Ma se allarghiamo l'orizzonte, allora le cose non vanno poi così bene: c'è in giro la strana convinzione per cui mentre se fai l'avvocato devi essere laureato in giurisprudenza, se fai il medico devi aver letto e studiato qualche libro, se fai l'ingegnere devi essere laureato in ingegneria, per occuparti di comunicazione nel jazz non serve molto: possibilmente una presenza gradevole e una discreta (neanche ottima) padronanza della lingua italiana (la conoscenza approfondita del jazz è un mero optional).

E il discorso riguarda un po' tutte le componenti del mondo del jazz: dalla case discografiche ai locali, dagli organizzatori di concerti ai responsabili di rassegne pure importanti…per finire ai cosiddetti giornalisti (titolo quanto mai abusato nella nostra realtà…ma questo è un altro discorso su cui prima o poi occorrerà riflettere). Spesso si affronta il compito di comunicare la realtà jazzistica con estrema superficialità, non rendendosi conto di quanto sia viceversa delicato questo ruolo. E così accade che magari devi chiamare un addetto stampa (sic) tre o quattro volte per avere del materiale che non ti arriverà mai e in tal modo si perde l'occasione di avere una segnalazione od un articolo … oppure ti senti trattato da qualche casa discografica quasi con sufficienza senza che ci si renda conto che nel rapporto etichetta-giornalista è quasi sempre la prima ad avere bisogno del secondo.

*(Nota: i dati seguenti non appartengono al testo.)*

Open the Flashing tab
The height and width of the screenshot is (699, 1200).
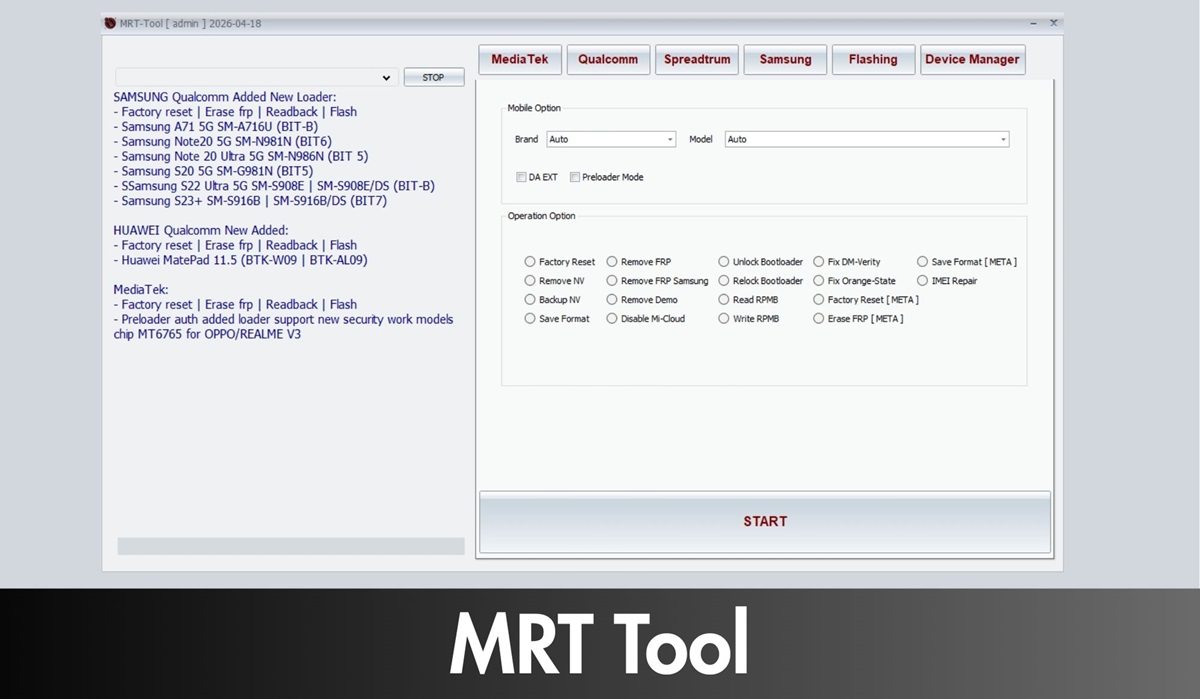point(873,59)
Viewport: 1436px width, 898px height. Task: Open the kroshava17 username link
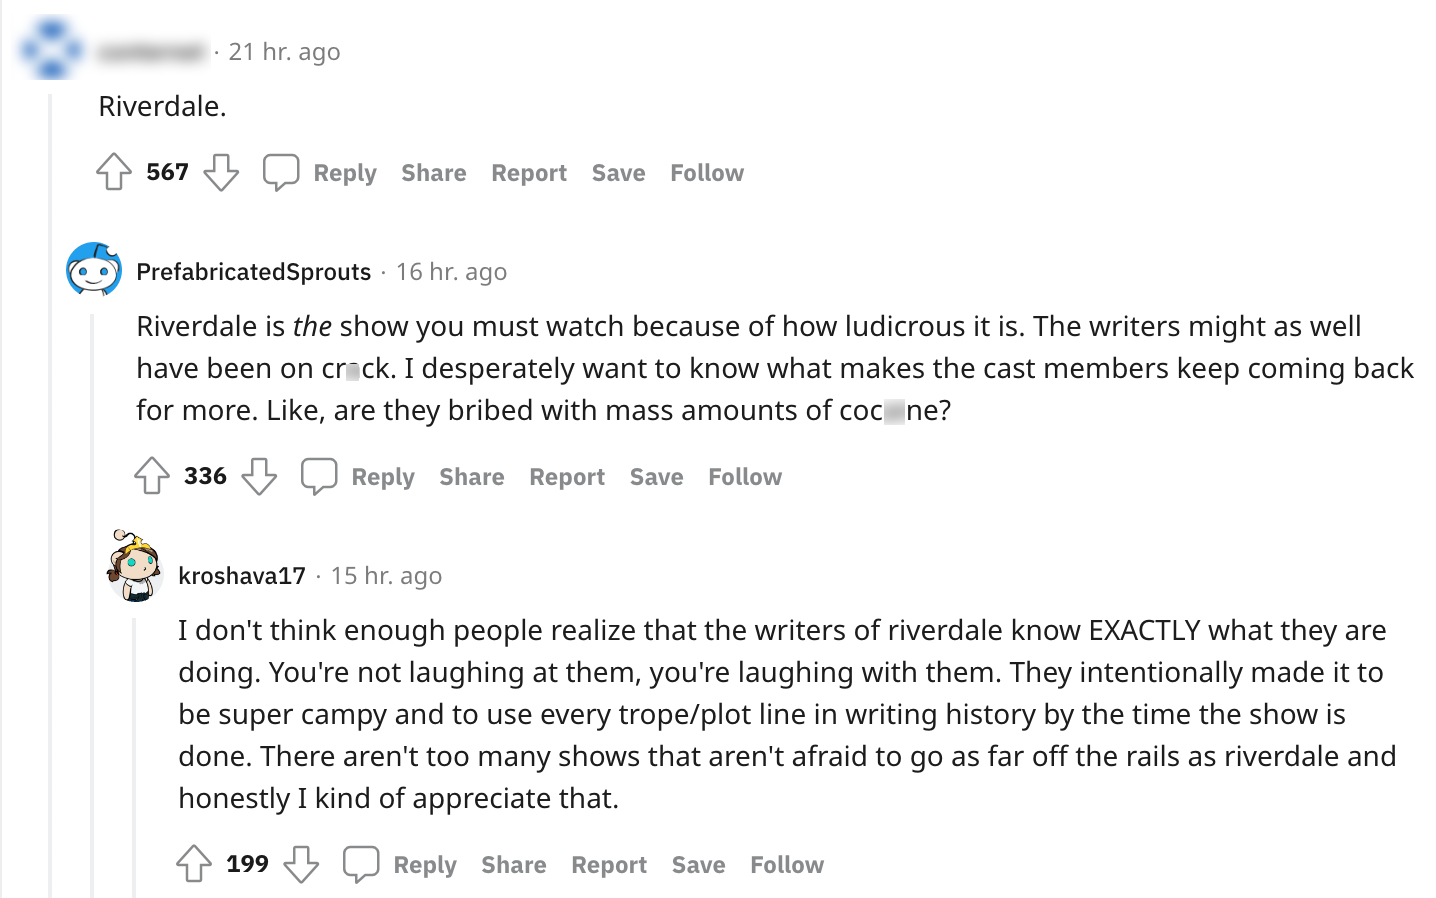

Ma , per capire tutto questo e comportarsi di conseguenza, occorre possedere quella magica parolina citata nel titolo: “professionalità”.

Ma qual è l'effettivo significato di questo termine di cui oggi tanto ci si riempie la bocca? Secondo il DE MAURO per professionalità deve intendersi “capacità, competenza e serietà nell'esercitare una professione” mentre per il Vocabolario della Lingua Italiana Treccani si tratta della “qualità di chi svolge il proprio lavoro con competenza, scrupolosità e adeguata preparazione professionale”. Per dirla in altri termini è un “professionista colui che esercita la propria scienza e ne ricava autorità, si manifesta e dichiara tale, e tale viene percepito”. Non a caso per alcune professioni la legge dispone l'esistenza di un Ordine di un Albo professionale o di un collegio a cui chi vuole svolgere quella professione è tenuto a iscriversi (esempi: l'Ordine degli Ingegneri,l'Ordine degli avvocati, l'Ordine dei medici, l'Ordine dei giornalisti … guarda caso).

Ciò detto quanto dei comportamenti più sopra esposti si attaglia al concetto di professionalità così come viene comunemente inteso? Rifletteteci e datevi (o se preferite datemi) una risposta.